For the social profitability of medical practice

I am fortunate to have a family doctor who is dedicated to her patients in the public network, but I know that so many people are left behind by the health care system. These people do not know who to turn to when they have a health problem because they do not have a doctor to turn to.

The government, however, coldly suggests that they contact a group of doctors united under the banner of the GAP when they need care. They will then be surprised to see which doctor they will come across from one time to the next. But this probably no longer has any importance for the government.

We are in the era of medicine that treats diseases and no longer that of doctors assigned and assigned to the care of particular individuals. Such a level of abstraction is particularly insecure for patients who would like to be able to address a caregiver who knows their file and who has followed them for a long time.

We would like to be convinced that money is not the only sinews of war in the conflicts that have been renewed ad nauseam for so many decades between the government and doctors. The fact remains that the government says it wants value for money when it pays family doctors, and the latter reply that they want fairness with specialist doctors in terms of remuneration. Who will then think of all those worried people who do not have a family doctor? No one.

Because the government considers that the idea that everyone can have their own family doctor is now outdated. It is now thinking of entrusting the health problems of the population to teams of diverse healthcare professionals, not necessarily doctors.

According to the broad outlines of the government project described in this regard, it is envisaged that family doctors will now treat the most urgent and serious cases, and that they will leave minor health problems to other non-medical professionals.

Minister Sonia LeBel candidly stated that many people, including herself, do not need a family doctor. Who can claim absolute certainty of being healthy and staying that way, which is what we wish for Minister LeBel, who, however, has no control over it, like any human being?

The idea that family doctors would eventually only deal with serious cases is frightening. Do we want to relieve the pressure on hospital emergency rooms by making family doctors a kind of emergency physician? Do they have the facilities in their private practices to treat serious cases requiring sophisticated interventions in terms of equipment?

Human relations

Medicine is not just about money, at least not for patients who expect care under a so-called universal health insurance system, which treats fewer and fewer people. Medicine is first and foremost about the relationship between a person who needs care and another who can provide it competently, efficiently, tactfully and humanely.

The philosopher Plato was very interested in medical science; in his text Charmidehe claimed that the practice of medicine is not at all reduced to prescribing medicines to people. In this sense, he gives voice to Socrates, who claims that people must also be treated with incantations. These are beautiful speeches imbued with principles whose wisdom must shine through in the communications between the doctor and his patients, who are not simply bodies without souls.

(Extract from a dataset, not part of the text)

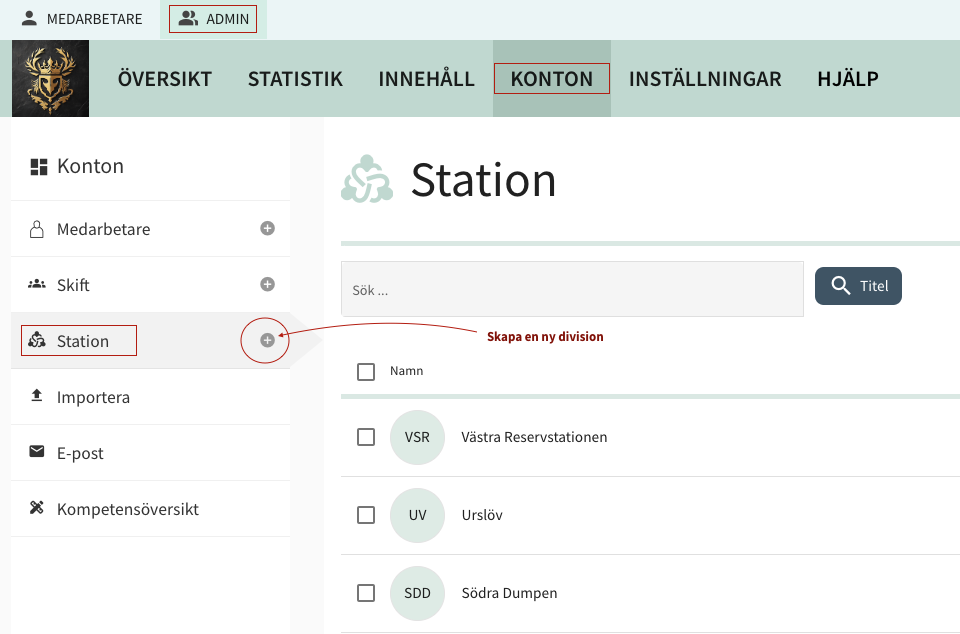960x634 pixels.
Task: Go to the Inställningar menu
Action: click(x=705, y=79)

Anyone who wants to pursue a profession that can serve the common good, and not just his own personal interests, must therefore have the level of wisdom necessary to distinguish between good and evil, both on an individual and collective level.

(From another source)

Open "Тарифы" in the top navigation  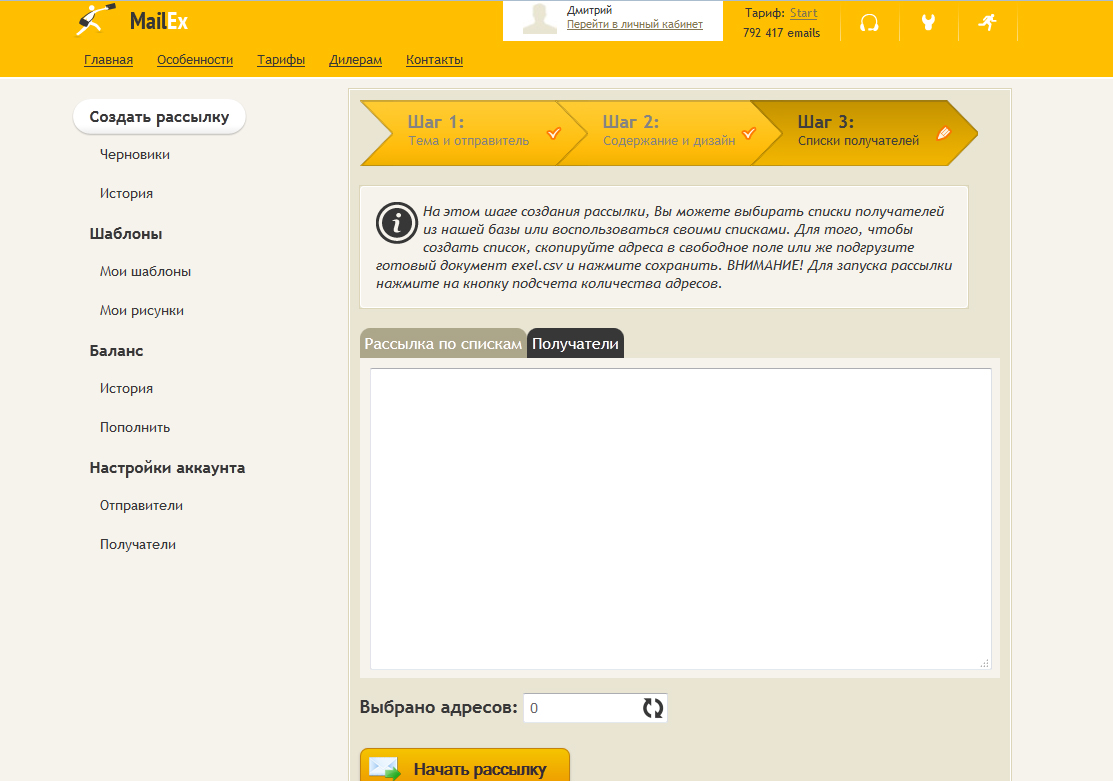coord(281,60)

Let us follow the wisdom of Socrates and call upon the government and doctors to think first of all about sick people who need humane care. I do not know if politics is a vocation, but medicine is and must remain so.

Yet many doctors are ashamed and suffer morally from not being able to give many people the care they often desperately await. The kind of speech that doctors are expected to give to the government, imbued with the selfless spirit of nobility inherent in their vocation as caregivers, must consist of bringing to the attention of those who have the decision-making power the needs of the sick and the means that doctors must have at their disposal to treat them in the best possible conditions.